Data records
• • • • •
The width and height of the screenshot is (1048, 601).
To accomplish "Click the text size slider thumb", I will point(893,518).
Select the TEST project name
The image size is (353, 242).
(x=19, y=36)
• • • • •
YOUR ASSIGNMENT:
Return each entry above exactly, leaving none out.

ANSWER BELOW:
The width and height of the screenshot is (1048, 601).
To accomplish "Click the text size slider thumb", I will point(893,518).
Select the TEST project name
The image size is (353, 242).
(x=19, y=36)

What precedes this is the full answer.